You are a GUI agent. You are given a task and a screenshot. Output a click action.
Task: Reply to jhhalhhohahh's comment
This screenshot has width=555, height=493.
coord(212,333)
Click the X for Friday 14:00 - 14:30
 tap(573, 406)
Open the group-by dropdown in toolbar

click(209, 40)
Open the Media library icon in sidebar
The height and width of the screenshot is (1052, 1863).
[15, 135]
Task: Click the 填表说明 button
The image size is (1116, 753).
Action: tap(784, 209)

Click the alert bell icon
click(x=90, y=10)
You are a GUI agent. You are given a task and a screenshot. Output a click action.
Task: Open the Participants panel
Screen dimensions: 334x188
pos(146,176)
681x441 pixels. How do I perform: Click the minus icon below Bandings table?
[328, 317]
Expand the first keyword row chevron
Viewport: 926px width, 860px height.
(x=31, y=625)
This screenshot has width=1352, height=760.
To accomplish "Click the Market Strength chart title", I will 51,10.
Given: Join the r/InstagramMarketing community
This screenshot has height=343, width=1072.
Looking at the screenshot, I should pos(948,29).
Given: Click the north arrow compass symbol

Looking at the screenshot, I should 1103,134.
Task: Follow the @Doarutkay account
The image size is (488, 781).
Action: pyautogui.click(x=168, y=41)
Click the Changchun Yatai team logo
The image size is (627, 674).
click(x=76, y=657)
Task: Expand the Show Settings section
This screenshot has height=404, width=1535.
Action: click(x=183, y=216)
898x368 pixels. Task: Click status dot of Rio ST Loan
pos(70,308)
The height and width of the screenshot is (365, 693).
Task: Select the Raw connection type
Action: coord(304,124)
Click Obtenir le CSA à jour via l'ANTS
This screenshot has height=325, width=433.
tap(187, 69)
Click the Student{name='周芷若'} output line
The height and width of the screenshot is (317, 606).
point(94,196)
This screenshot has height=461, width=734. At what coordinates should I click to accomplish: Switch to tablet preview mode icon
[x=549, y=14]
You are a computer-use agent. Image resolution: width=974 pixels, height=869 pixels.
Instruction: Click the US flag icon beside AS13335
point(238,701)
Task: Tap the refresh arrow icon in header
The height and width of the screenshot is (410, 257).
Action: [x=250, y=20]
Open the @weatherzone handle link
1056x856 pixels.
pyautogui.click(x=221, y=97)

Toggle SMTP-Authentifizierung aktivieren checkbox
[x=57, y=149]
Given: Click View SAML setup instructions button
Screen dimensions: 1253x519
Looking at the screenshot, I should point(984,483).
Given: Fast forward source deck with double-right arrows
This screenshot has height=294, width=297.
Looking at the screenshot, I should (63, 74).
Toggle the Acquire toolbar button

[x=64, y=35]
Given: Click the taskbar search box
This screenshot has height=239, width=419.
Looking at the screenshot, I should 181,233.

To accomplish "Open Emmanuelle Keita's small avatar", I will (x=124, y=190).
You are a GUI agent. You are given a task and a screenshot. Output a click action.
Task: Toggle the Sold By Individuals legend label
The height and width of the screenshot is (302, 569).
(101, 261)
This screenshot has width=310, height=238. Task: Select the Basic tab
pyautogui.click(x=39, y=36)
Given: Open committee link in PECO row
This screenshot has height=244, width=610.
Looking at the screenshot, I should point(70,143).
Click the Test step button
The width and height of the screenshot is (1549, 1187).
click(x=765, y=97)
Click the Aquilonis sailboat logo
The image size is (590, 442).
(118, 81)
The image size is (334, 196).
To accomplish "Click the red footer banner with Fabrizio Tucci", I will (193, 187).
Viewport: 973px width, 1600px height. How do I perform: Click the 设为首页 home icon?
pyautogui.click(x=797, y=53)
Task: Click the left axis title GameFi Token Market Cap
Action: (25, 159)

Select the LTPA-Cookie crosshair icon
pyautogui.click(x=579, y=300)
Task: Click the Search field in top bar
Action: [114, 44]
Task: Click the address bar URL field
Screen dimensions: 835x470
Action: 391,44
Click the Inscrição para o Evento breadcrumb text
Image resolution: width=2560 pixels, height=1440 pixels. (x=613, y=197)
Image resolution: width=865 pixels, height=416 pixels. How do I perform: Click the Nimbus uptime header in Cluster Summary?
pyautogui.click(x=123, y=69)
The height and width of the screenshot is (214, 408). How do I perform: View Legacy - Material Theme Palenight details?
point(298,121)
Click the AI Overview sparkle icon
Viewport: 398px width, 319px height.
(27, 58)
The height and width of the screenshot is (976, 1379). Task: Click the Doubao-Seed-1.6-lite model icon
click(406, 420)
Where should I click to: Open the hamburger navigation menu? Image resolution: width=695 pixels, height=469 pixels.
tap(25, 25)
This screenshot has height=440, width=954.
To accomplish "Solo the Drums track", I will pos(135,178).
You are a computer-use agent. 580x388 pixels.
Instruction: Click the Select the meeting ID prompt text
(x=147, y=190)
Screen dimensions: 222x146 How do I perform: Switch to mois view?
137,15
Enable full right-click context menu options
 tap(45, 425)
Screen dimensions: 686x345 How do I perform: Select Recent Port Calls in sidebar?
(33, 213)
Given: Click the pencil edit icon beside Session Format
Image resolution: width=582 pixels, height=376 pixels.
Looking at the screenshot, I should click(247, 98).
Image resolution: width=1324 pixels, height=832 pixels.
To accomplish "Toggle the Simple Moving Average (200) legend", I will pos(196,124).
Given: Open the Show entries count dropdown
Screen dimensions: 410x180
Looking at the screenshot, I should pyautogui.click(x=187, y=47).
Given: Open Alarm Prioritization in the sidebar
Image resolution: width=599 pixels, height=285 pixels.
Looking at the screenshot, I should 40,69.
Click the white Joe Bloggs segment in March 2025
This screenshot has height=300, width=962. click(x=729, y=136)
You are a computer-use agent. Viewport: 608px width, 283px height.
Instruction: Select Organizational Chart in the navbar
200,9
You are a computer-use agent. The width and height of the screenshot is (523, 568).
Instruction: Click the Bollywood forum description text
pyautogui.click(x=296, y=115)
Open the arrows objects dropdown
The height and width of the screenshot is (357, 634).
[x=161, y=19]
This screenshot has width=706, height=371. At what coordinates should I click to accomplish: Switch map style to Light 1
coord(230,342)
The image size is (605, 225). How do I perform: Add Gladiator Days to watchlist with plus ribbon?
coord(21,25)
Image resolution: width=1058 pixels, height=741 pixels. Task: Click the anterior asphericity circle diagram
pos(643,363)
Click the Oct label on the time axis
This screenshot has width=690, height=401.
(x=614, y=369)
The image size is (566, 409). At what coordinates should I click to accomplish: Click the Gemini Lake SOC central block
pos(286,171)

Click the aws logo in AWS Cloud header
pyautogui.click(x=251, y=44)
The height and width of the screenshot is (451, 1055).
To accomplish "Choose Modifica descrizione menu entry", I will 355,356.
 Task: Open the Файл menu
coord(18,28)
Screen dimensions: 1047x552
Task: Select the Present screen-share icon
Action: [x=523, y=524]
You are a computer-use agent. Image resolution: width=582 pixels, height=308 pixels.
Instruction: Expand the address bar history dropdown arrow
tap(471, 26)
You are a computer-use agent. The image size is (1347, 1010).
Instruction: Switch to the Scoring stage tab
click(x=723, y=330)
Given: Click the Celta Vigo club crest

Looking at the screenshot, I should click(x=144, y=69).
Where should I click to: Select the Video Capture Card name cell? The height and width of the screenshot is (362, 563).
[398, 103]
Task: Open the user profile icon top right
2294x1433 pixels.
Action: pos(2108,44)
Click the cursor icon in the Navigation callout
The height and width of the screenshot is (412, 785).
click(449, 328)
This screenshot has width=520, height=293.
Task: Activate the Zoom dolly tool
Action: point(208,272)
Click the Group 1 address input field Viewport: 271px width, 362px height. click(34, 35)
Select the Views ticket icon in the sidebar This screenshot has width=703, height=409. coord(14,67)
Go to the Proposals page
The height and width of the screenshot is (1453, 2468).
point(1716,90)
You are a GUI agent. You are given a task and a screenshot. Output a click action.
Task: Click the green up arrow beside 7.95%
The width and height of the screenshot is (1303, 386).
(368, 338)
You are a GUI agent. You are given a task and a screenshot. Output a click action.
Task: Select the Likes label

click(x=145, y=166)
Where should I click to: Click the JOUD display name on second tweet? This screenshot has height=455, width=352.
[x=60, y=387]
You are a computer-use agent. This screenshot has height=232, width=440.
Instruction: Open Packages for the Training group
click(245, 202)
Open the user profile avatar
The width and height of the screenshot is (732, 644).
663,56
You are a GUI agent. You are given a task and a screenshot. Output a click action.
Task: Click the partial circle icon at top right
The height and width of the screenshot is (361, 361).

_ _ _ _

◆ Given task
Copy out the data word for word, starting at the line that contains "Given: Click the taskbar search box" and ending at the line that contains "will (193, 187).", both included.

◆ Written response
Given: Click the taskbar search box
This screenshot has height=239, width=419.
Looking at the screenshot, I should 181,233.

To accomplish "Open Emmanuelle Keita's small avatar", I will (x=124, y=190).
You are a GUI agent. You are given a task and a screenshot. Output a click action.
Task: Toggle the Sold By Individuals legend label
The height and width of the screenshot is (302, 569).
(101, 261)
This screenshot has width=310, height=238. Task: Select the Basic tab
pyautogui.click(x=39, y=36)
Given: Open committee link in PECO row
This screenshot has height=244, width=610.
Looking at the screenshot, I should point(70,143).
Click the Test step button
The width and height of the screenshot is (1549, 1187).
click(x=765, y=97)
Click the Aquilonis sailboat logo
The image size is (590, 442).
(118, 81)
The image size is (334, 196).
To accomplish "Click the red footer banner with Fabrizio Tucci", I will (193, 187).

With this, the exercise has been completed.